Je m'essuie rapidement la bouche, prise de nausées. Non, c'est impossible. C'est tout bonnement impossible ! Il n'y avait pourtant qu'une petite chance que je sois qualifiée... Pourquoi le destin s'acharne autant sur moi ?

Je me redresse, abasourdie. Je dépasse ma mère puis reporte mon attention sur la télévision. Une photo de moi -celle qui a été prise dans le cabinet- est projetée à l'écran. J'ai une tête affreuse en plus. Mes cheveux sont désordonnés, mon regard perdu et un faible sourire se dessine sur mes lèvres.

Je n'arrive pas à le croire. Je suis sélectionnée. C'est impensable, cela ne devait pas arriver. Parmi les deux-cent mille candidatures, ils ont dû me choisir moi ? Pourquoi pas une autre, tiens ! C'est totalement injuste. Injuste mais incroyable.

— Tu te rends compte, Sarah, tu es qualifiée !

Sans blague. Ce n'est pas comme si le monsieur grisonnant ne venait pas de le dire.

— J'avais remarqué merci , marmonné-je, dépitée.

Je me rassois sur le canapé. Ma mère fait péter le bouchon de champagne avec Solenn tandis que j'écoute le présentateur attentivement. La Sélection se déroulera pendant cinq mois : mars, avril, mai, juin et juillet. Le mariage aura lieu à la mi-août. À la fin du premier mois, cinq sélectionnées seront éliminée. Puis quatre pour le deuxième, troisième et quatrième. Et à la fin, il n'en restera que trois à départager.

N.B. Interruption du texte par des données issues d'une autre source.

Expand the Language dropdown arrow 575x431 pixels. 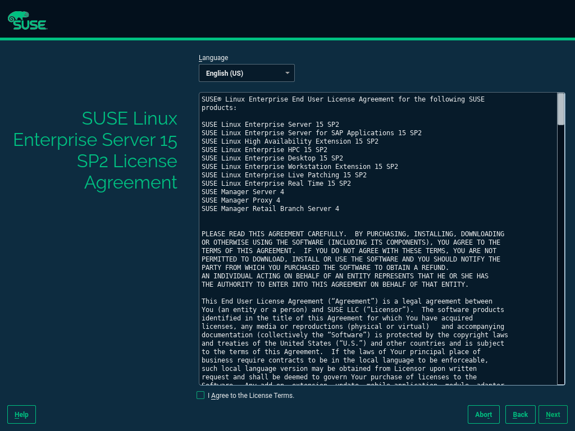[287, 73]
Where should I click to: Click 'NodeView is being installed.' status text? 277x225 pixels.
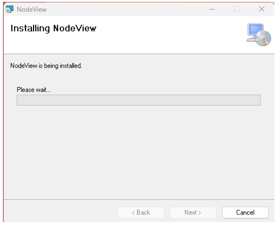click(x=46, y=66)
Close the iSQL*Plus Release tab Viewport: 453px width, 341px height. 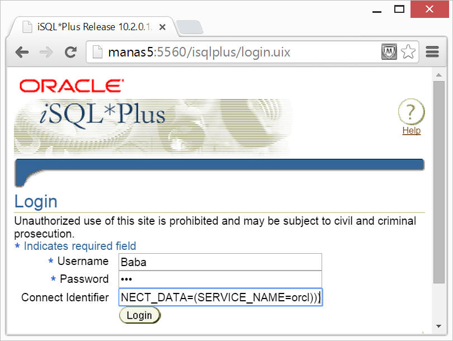(x=162, y=27)
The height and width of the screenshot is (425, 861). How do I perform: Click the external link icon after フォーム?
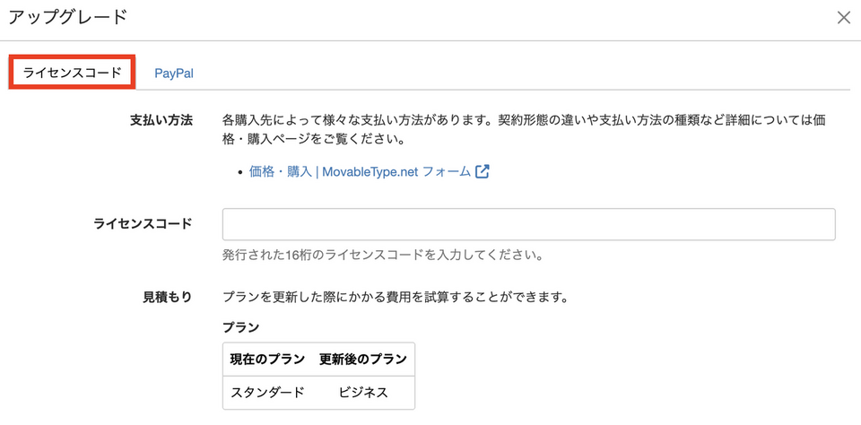483,172
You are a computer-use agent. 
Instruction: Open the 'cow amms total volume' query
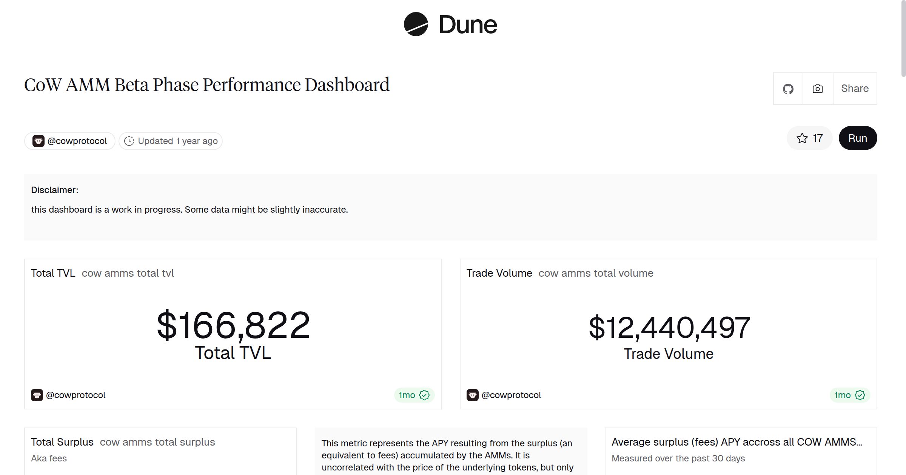click(596, 273)
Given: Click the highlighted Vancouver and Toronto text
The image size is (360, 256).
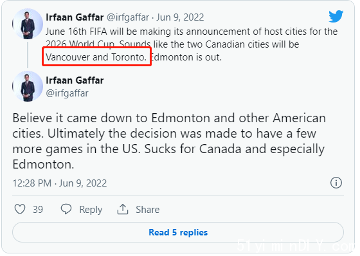Looking at the screenshot, I should coord(96,57).
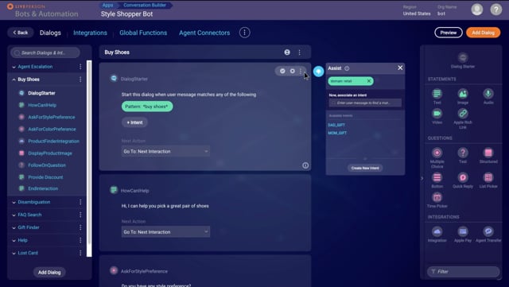This screenshot has width=509, height=287.
Task: Insert an Audio statement interaction
Action: point(488,94)
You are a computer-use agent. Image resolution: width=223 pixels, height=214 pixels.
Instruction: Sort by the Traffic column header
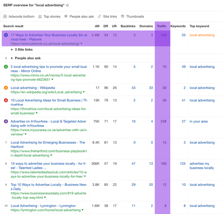(162, 26)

Eh bien, parfait. Je n'aurai qu'à me faire éliminer, prier pour que Solenn réussisse et tout ira mieux. Je souris, satisfaite de ce plan (qui au final n'en est pas un très abouti). La seule question qui persiste dans mon esprit est : comment me faire rapidement éliminée ?

Il faut que le prince me déteste, mais comment ? Je devrais peut-être paraître hautaine et méchante et il me haïra sûrement. Ou alors, je lui tiendrai compagnie et mimerai le poulet, il me trouvera sans doute assez folle pour me renvoyer.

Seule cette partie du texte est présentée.